=== Task brief ===
From the first line to the last, copy the listing below word for word.

=== Data under study ===
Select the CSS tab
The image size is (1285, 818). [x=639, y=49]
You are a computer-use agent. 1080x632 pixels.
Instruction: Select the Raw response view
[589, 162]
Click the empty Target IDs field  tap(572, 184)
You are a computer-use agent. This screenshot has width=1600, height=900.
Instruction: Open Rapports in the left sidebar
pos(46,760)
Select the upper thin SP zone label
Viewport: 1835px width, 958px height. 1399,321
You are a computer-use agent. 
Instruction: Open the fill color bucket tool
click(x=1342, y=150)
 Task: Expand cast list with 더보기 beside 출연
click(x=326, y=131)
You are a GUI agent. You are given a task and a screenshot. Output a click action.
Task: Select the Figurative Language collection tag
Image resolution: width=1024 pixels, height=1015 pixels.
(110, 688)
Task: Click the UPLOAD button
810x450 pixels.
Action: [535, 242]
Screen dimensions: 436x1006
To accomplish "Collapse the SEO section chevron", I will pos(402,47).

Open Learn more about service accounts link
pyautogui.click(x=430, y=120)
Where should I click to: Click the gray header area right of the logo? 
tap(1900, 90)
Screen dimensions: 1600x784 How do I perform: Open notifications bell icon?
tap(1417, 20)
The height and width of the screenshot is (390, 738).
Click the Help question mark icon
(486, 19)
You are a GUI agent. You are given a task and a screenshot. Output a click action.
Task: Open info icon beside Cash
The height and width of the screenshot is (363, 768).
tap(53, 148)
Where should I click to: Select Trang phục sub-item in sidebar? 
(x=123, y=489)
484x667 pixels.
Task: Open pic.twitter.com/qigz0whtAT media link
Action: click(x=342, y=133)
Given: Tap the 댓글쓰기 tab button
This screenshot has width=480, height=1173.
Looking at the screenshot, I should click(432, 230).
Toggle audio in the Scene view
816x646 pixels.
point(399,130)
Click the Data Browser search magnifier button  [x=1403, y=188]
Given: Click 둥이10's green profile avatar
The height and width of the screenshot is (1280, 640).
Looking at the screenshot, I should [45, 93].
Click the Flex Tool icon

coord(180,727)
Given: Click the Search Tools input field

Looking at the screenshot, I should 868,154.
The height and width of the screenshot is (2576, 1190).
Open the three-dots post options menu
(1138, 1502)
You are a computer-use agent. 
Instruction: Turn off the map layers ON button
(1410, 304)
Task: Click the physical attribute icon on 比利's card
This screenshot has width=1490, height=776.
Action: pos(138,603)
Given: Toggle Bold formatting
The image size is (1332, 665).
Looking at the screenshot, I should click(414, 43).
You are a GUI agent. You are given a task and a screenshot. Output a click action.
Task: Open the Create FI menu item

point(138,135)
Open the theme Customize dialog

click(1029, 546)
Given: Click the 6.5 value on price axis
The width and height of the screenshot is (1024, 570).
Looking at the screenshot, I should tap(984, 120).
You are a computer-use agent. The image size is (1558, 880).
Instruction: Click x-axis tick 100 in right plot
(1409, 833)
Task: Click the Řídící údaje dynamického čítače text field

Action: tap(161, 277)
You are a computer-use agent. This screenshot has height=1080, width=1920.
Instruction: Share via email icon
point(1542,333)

=== The answer ===
Select the CSS tab
The image size is (1285, 818). [x=639, y=49]
You are a computer-use agent. 1080x632 pixels.
Instruction: Select the Raw response view
[589, 162]
Click the empty Target IDs field  tap(572, 184)
You are a computer-use agent. This screenshot has width=1600, height=900.
Instruction: Open Rapports in the left sidebar
pos(46,760)
Select the upper thin SP zone label
Viewport: 1835px width, 958px height. 1399,321
You are a computer-use agent. 
Instruction: Open the fill color bucket tool
click(x=1342, y=150)
 Task: Expand cast list with 더보기 beside 출연
click(x=326, y=131)
You are a GUI agent. You are given a task and a screenshot. Output a click action.
Task: Select the Figurative Language collection tag
Image resolution: width=1024 pixels, height=1015 pixels.
(110, 688)
Task: Click the UPLOAD button
810x450 pixels.
Action: [535, 242]
Screen dimensions: 436x1006
To accomplish "Collapse the SEO section chevron", I will pos(402,47).

Open Learn more about service accounts link
pyautogui.click(x=430, y=120)
Where should I click to: Click the gray header area right of the logo? 
tap(1900, 90)
Screen dimensions: 1600x784 How do I perform: Open notifications bell icon?
tap(1417, 20)
The height and width of the screenshot is (390, 738).
Click the Help question mark icon
(486, 19)
You are a GUI agent. You are given a task and a screenshot. Output a click action.
Task: Open info icon beside Cash
The height and width of the screenshot is (363, 768).
tap(53, 148)
Where should I click to: Select Trang phục sub-item in sidebar? 
(x=123, y=489)
484x667 pixels.
Task: Open pic.twitter.com/qigz0whtAT media link
Action: click(x=342, y=133)
Given: Tap the 댓글쓰기 tab button
This screenshot has width=480, height=1173.
Looking at the screenshot, I should click(432, 230).
Toggle audio in the Scene view
816x646 pixels.
point(399,130)
Click the Data Browser search magnifier button  [x=1403, y=188]
Given: Click 둥이10's green profile avatar
The height and width of the screenshot is (1280, 640).
Looking at the screenshot, I should [45, 93].
Click the Flex Tool icon

coord(180,727)
Given: Click the Search Tools input field

Looking at the screenshot, I should 868,154.
The height and width of the screenshot is (2576, 1190).
Open the three-dots post options menu
(1138, 1502)
You are a computer-use agent. 
Instruction: Turn off the map layers ON button
(1410, 304)
Task: Click the physical attribute icon on 比利's card
This screenshot has width=1490, height=776.
Action: pos(138,603)
Given: Toggle Bold formatting
The image size is (1332, 665).
Looking at the screenshot, I should click(414, 43).
You are a GUI agent. You are given a task and a screenshot. Output a click action.
Task: Open the Create FI menu item

point(138,135)
Open the theme Customize dialog

click(1029, 546)
Given: Click the 6.5 value on price axis
The width and height of the screenshot is (1024, 570).
Looking at the screenshot, I should tap(984, 120).
You are a computer-use agent. The image size is (1558, 880).
Instruction: Click x-axis tick 100 in right plot
(1409, 833)
Task: Click the Řídící údaje dynamického čítače text field

Action: tap(161, 277)
You are a computer-use agent. This screenshot has height=1080, width=1920.
Instruction: Share via email icon
point(1542,333)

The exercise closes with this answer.